▸ EXTRAIT CHOISI:
=====

En cette année marquant le 50ᵉ anniversaire de la Loi Veil, qui a légalisé l’avortement en France, un nom résonne : celui de la Loirétaine Marie-Claire Chevalier. Figure incontournable de la lutte pour le droit des femmes à disposer de leur corps, elle est l’une des premières à avoir incarné cette résistance face à une législation contraignante.
On lui doit l’accès à l’IVG. Marie-Claire Chevalier a avorté clandestinement en 1971. Ce nom ne vous dit peut-être rien, et pourtant, c’est grâce à elle, en partie, que la liberté d’avoir recours à une interruption volontaire de grossesse est inscrite dans la Constitution depuis le 17 janvier 1975.
Quand l’IVG était encore illégale
Née le 12 juillet 1955 à Meung-sur-Loire, dans le Loiret, Marie-Claire Chevalier est surtout connue pour son rôle central dans le procès de Bobigny en 1972.
À 16 ans, après avoir été victime d’un viol en août 1971, elle se retrouve enceinte et cherche à avorter. À une époque où l’IVG est encore illégale, la jeune femme se tourne vers sa mère, Michèle Chevalier, pour trouver une solution.

=====

▸ DONNÉES FOURNIES:

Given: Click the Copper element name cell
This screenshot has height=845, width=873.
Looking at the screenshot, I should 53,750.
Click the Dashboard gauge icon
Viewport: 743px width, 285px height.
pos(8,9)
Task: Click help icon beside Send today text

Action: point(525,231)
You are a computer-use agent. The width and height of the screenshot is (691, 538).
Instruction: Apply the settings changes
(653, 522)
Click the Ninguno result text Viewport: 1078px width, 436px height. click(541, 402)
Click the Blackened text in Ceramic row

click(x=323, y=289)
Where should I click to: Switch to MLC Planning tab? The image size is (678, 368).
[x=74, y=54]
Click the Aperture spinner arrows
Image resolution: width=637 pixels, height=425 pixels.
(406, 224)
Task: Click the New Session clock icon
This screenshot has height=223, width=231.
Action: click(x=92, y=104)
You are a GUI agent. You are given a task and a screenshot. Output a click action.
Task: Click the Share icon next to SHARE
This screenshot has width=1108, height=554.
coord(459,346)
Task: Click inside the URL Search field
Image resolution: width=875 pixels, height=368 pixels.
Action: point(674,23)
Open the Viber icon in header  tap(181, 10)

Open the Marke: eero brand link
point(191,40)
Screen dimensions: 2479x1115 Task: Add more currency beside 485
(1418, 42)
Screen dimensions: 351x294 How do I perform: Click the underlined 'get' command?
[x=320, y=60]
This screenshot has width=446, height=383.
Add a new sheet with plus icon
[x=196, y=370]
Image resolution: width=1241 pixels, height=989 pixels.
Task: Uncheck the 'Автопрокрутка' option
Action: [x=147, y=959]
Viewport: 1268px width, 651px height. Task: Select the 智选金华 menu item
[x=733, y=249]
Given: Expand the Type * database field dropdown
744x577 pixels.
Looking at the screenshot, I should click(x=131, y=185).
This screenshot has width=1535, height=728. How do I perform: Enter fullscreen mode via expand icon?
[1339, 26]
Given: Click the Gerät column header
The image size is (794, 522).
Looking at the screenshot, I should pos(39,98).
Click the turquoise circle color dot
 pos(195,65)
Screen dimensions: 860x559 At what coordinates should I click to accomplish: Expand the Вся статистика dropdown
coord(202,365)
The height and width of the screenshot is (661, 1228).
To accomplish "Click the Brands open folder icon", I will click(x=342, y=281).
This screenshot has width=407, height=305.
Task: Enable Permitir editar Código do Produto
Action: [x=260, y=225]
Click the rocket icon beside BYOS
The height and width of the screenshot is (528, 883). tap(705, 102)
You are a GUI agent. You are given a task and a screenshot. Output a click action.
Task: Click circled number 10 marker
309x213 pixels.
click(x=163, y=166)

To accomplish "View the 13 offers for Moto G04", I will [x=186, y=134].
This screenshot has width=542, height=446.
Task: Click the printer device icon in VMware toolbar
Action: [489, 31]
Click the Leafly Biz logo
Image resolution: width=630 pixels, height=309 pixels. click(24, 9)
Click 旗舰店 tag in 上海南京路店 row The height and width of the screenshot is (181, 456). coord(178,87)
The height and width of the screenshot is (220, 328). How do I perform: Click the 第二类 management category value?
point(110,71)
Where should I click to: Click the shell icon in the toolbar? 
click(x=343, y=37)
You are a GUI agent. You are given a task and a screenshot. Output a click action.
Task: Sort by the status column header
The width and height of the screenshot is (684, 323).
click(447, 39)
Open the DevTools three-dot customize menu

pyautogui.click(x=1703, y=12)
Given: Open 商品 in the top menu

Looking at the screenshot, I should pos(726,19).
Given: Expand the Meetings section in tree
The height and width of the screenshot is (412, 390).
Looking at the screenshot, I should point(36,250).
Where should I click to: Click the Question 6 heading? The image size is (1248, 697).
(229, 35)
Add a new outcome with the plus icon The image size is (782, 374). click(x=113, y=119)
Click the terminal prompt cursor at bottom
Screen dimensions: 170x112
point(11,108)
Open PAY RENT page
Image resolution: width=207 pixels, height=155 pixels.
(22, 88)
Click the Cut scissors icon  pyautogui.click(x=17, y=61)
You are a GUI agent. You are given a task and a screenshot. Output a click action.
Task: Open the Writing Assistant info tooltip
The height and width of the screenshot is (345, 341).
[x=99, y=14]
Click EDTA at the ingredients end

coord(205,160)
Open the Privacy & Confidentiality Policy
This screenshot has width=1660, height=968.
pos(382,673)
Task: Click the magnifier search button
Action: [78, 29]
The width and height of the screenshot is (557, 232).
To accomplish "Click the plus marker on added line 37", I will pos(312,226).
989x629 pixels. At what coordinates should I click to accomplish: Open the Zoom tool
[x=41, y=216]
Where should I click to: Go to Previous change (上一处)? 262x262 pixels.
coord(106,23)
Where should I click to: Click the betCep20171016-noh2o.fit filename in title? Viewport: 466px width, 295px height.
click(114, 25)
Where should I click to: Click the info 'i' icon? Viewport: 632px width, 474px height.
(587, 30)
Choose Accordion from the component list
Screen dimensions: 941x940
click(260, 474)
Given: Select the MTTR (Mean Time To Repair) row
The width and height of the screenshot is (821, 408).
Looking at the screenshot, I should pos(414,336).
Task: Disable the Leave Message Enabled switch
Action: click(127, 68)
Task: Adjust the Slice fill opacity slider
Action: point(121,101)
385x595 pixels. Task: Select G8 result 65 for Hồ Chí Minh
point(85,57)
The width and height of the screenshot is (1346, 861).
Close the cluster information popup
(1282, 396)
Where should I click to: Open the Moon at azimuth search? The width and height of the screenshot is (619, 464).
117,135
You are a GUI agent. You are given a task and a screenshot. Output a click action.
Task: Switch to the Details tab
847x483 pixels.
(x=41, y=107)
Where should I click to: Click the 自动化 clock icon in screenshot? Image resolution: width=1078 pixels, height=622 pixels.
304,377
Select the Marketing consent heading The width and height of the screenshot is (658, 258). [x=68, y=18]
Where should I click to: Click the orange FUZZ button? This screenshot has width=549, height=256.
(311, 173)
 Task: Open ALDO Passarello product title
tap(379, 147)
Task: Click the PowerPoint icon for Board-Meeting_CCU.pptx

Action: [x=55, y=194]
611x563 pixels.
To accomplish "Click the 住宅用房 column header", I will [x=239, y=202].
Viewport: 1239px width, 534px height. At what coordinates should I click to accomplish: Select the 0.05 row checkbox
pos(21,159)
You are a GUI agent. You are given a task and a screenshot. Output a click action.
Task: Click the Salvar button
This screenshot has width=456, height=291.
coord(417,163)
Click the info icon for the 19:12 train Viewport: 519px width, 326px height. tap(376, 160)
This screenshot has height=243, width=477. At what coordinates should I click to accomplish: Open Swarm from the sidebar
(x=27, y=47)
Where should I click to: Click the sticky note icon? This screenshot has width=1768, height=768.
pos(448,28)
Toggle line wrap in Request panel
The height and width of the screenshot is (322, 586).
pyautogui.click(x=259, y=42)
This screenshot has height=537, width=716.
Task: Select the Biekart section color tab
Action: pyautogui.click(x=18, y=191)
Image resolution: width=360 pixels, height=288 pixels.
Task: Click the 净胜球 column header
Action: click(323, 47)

=====

▸ CONSIGNE:
Poursuivez le texte sur Marie-Claire Chevalier à partir de sa dernière phrase.

▸ RÉSULTAT ATTENDU:
Ensemble, elles font appel à une faiseuse d’anges. Mais l’intervention échoue.
Marie-Claire souffre alors d’une hémorragie grave qui nécessitera son hospitalisation.
Inculpée pour avoir avorté après un viol
La situation devient plus dramatique lorsqu’elle est dénoncée par son agresseur. L’homme, élève du même lycée, profite de cette dénonciation pour se libérer d’accusations dans une autre affaire de vol de voiture. Marie-Claire et sa mère sont alors plongées dans un tourbillon judiciaire.
En 1972, Marie-Claire est inculpée pour avoir avorté après un viol, une pratique alors punie par la loi.
Difficile à croire qu’il y a seulement 50 ans, des femmes étaient passibles d’emprisonnement, car elles avortaient après un viol.
Mais l’histoire prend une tournure déterminante avec l’intervention de Gisèle Halimi, l’avocate militante qui défend la jeune fille et transforme le procès de Bobigny en un véritable acte politique.
Le procès de Bobigny : une tribune politique
Au tribunal, l’affrontement est brutal.
Marie-Claire, ainsi que sa mère et l’avorteuse, sont jugées, et la relaxe de la jeune victime constitue un tournant dans la bataille pour le droit à l’avortement.
Bien que sa mère et l’avorteuse soient condamnées à des peines avec sursis, cette décision ouvre la voie à la dépénalisation de l’IVG en 1975 avec la fameuse Loi Veil.
Ce verdict marque l’un des moments les plus décisifs de l’accès à l’IVG pour les femmes en France.
Un héritage durable mais fragile
Le courage de Marie-Claire Chevalier reste gravé dans les mémoires.
Elle a osé défier une loi injuste, montrant que c’était possible de résister.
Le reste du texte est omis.